I did not feel good at this hospital. It stuck in my head that the doctor had asked for facts, given me only one option for childbirth, but did not ask me my name. As we walked to the car park my husband and I concluded that a natural delivery would not be possible here. We then phoned yet another private hospital and took an appointment for the same day. We travelled for possibly the most urgent task of our lives, but at the slowest possible speed. In the ninth month of my pregnancy, each road bump would cause enough discomfort so as to crease my forehead.
On the way to the fourth hospital, I was uneasy at the thought of yet another pelvic examination that would leave me bleeding into my underwear. I knew that I should be calm, but I could not stop my tears, even as people watched me in the doctor’s waiting room. I was a few days away from giving birth but without the happiness of knowing that I would have our child in a way that I preferred.
The doctor at this hospital looked at my previous records from the other private hospitals. She conducted a light check, touching my abdomen to feel the baby’s position. I spread my knees and bit my teeth, but she told me that there was no need for a pelvic examination. Her manner was much different. She asked my name, where we both worked, and then told us a little about her own daughter. The conversation was not more than 10 minutes long, but I felt like a human again. She guided a mother and did not instruct treatment for a patient. She insisted that I should only have a natural delivery. She told me that I should come to the hospital when my contractions started and that she would arrive a few hours after that to help with the delivery.
Two days after that day of searching for a hospital, my contractions began.

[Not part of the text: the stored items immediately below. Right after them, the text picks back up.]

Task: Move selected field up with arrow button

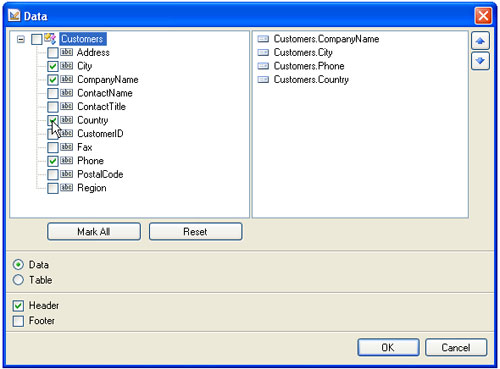Action: [480, 41]
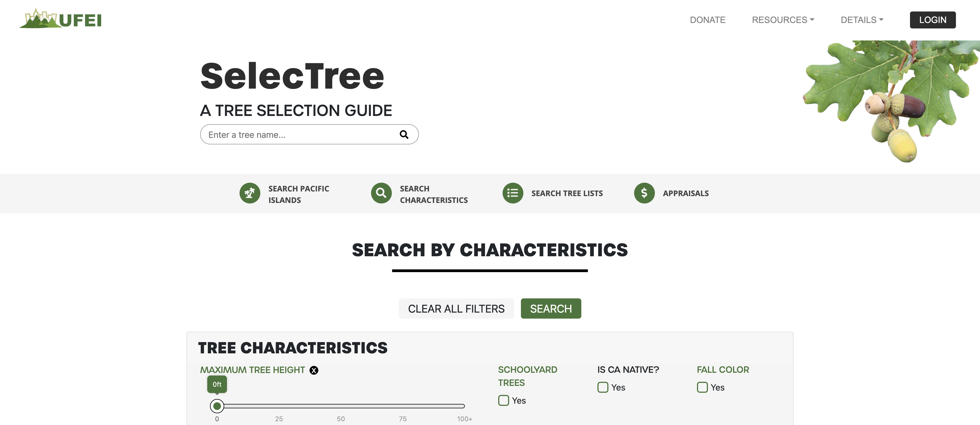
Task: Open Search Tree Lists section
Action: [567, 193]
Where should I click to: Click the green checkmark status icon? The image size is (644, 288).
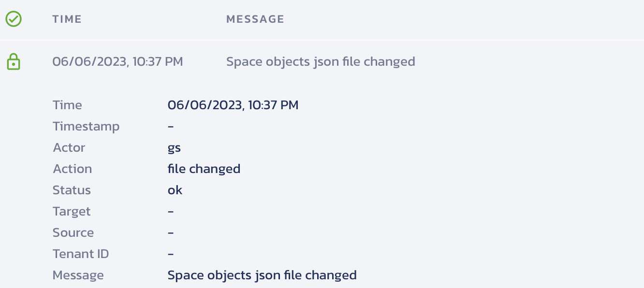(x=14, y=19)
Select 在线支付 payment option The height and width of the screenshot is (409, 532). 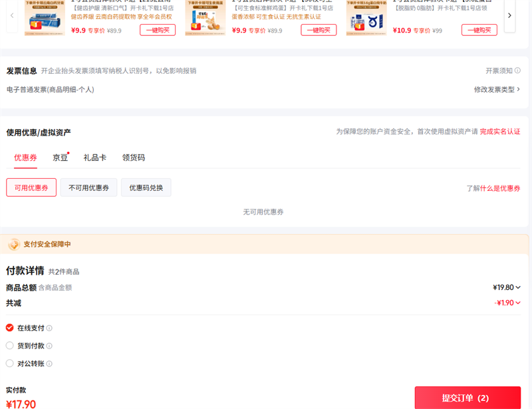click(x=10, y=328)
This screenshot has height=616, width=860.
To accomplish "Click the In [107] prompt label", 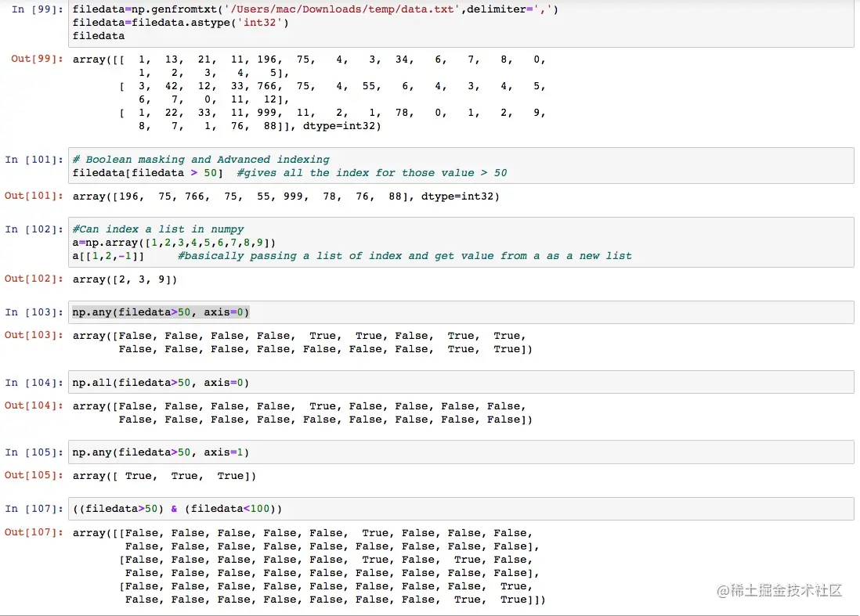I will (34, 509).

At around 7am my water broke and my husband began tracking, with the help of Google on his phone, how labour should progress. We reached the hospital, where they quickly strapped a heart monitor to my stomach. I calmed down when I heard my baby’s heartbeat. Everything happened quickly. In less than 30 minutes our baby daughter was out of the safety of my womb.

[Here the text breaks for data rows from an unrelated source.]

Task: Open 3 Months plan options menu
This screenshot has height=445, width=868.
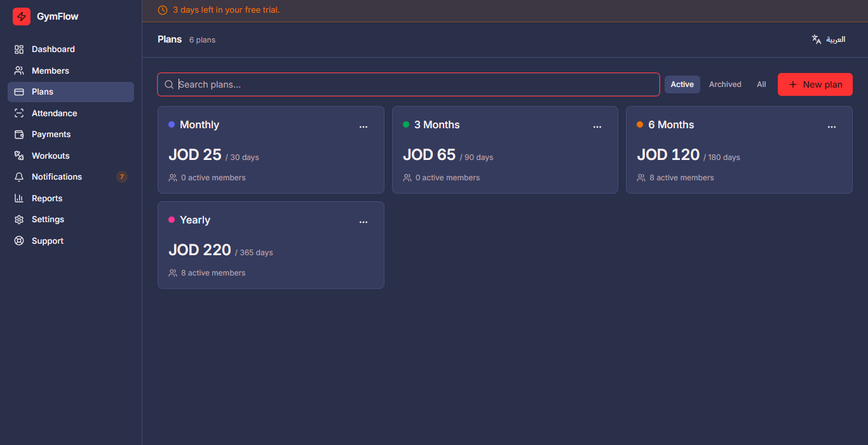Action: 597,127
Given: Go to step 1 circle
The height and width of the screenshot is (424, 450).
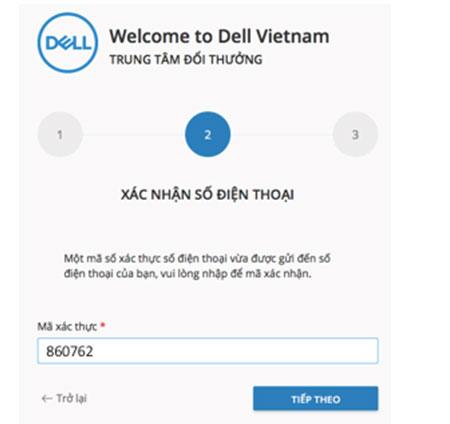Looking at the screenshot, I should 60,134.
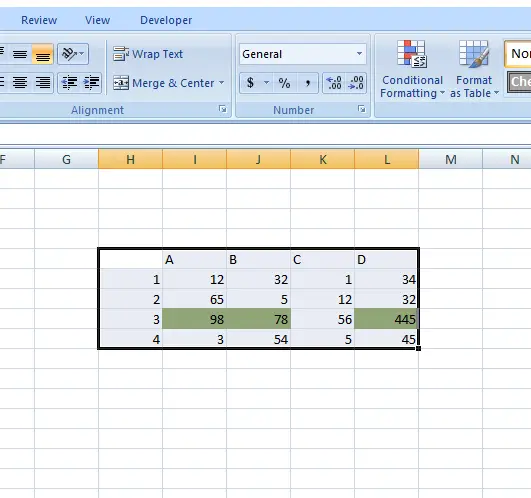
Task: Apply Comma Style number format
Action: [307, 83]
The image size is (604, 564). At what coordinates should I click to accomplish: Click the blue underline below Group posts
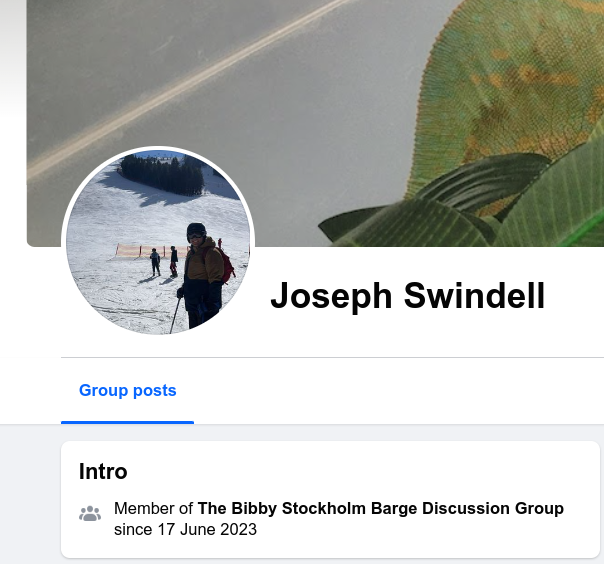[128, 422]
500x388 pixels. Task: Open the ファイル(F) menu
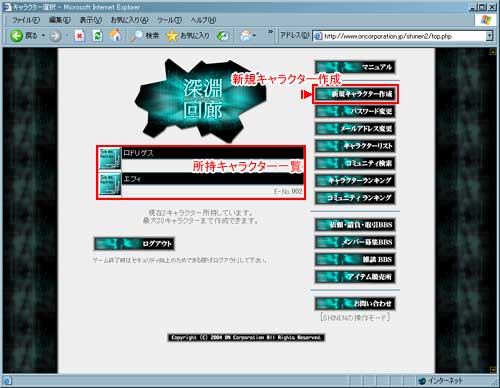[26, 20]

My husband had been pacing outside the door, pleading to be allowed inside to hold my hand for the delivery. Both of us knew that if a doctor recommended a C-section, epidural anesthesia, or other interventions to reduce the risk for the baby or mother, then we would not be able to say no. Thankfully, the birth was completely natural. A sympathetic nurse let my husband come in after the delivery was complete.
We named our daughter Anaka, a Sanskrit word meaning without weakness.
The right to choose
It seems that the private maternity industry has been built around the preferences of the majority and the most efficient option for hospitals. C-sections are quick and they can be scheduled. Moreover, hospitals can save resources by promoting more C-sections since they can avoid having obstetric staff on standby through all 24 hours of a day. Natural births, on the other hand, may start at any time and there is no way to estimate when it might end. Scheduling surgery allows hospitals to manage with small, low-cost teams. High-cost specialists—anaesthetists and paediatricians—may be brought in for specific hours.
India needs good-quality, advanced maternity care where women are not scared into making medical choices that are convenient for hospitals. To get this proper care, we need to be better informed so that we can identify options and make decisions for our bodies and for the lives of our families. My story is not a call for more government regulation or to dispute medical practices. We need to start talking more to the medical experts we trust our body to and make them give us the best healthcare.
The writer is the director of Sajeevta Foundation, an NGO in Gandhinagar supporting children born in poverty to learn for success, and a delighted first-time mother.